Regarding the key work behind multinomial logit (conditional logit) that is used with CBC, I'd go to the seminal article by Dan McFadden "Conditional Logit Analysis of Qualitative Choice Behavior" from FRONTIERS IN ECONOMETRICS, 105-142, Academic Press: New York, 1974.:

http://eml.berkeley.edu/reprints/mcfadden/zarembka.pdf
Thank you very much Bryan!
0 votes
Because the utilities are estimated from reported choices via a statistical model called multinomial logit (MNL) an attribute level with a utility of 2.5 adds twice as much utility to a product as would a level with a utility of 1.25.  It's the creation of the utilities via statistical prediction of reported choices that allows this and that makes the utilities an interval measurement system.  

Now, there's a non-linear relationship between utility and choice probability (via the MNL choice rule) so having a utility of 2.5 does not double the effect on choice probability relative to having a utility of 1.25 .
answered Dec 30, 2015 by Keith Chrzan Platinum Sawtooth Software, Inc. (50,675 points)
0 votes
As an addendum to Keith's comment, while you say a choice does not tell you how much someone prefers an item (which is definitely true), it would be very rare for us to try to build a model from a single choice task.  If your design is nice and balanced and orthogonal, then the respondent should be seeing, for example, Brand A/B/C and all the different price points.  If someone chooses Brand A every time it comes up in a task, regardless of price, we do have information to help us estimate the strength of preference.
answered Dec 30, 2015 by Brian McEwan Gold Sawtooth Software, Inc. (37,410 points)

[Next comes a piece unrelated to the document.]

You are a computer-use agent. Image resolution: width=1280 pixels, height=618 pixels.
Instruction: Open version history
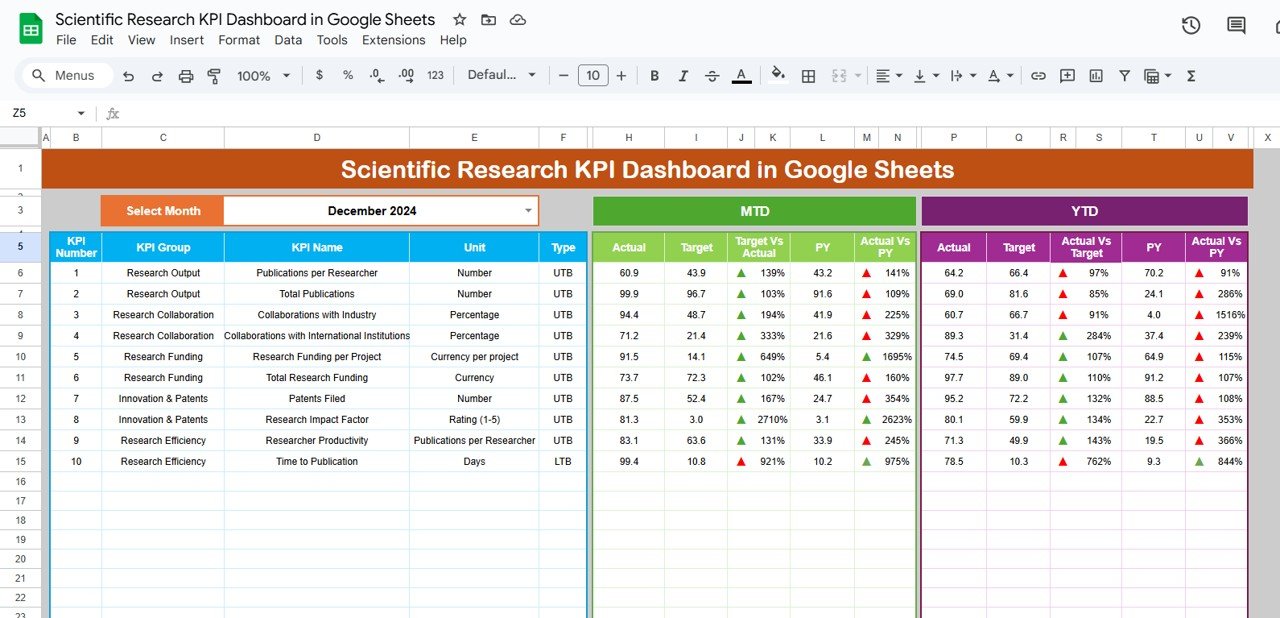[1190, 25]
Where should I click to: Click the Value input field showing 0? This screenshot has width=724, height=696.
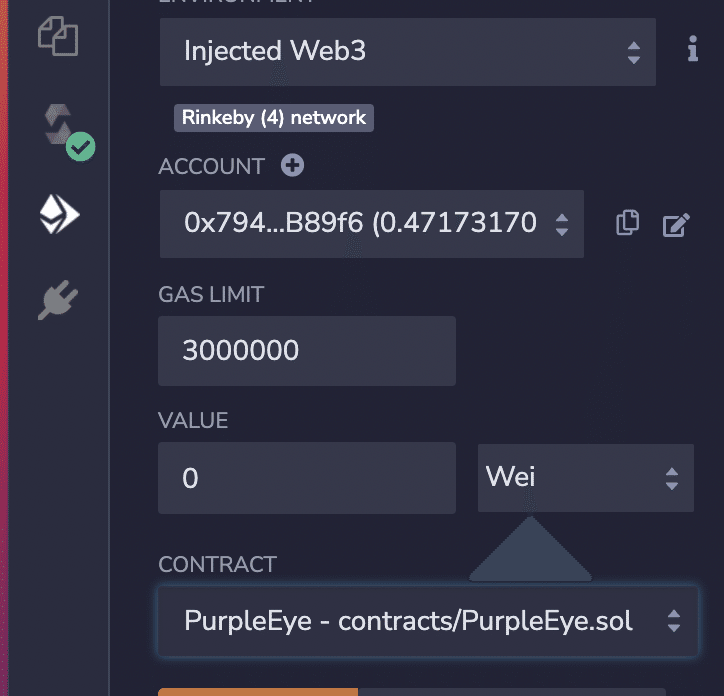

As further addendum, the questioner's concern about cardinality makes me think of the axiomatic choice theorists and their concerns about the meaning of the numbers we use as utilities.  I think you could trace the intervalness of the utilities choice modelers use back to Thurstone who, in 1929, published his Law of Comparative Judgment.  This, among other things, shows how to get from choice data to interval measures.
...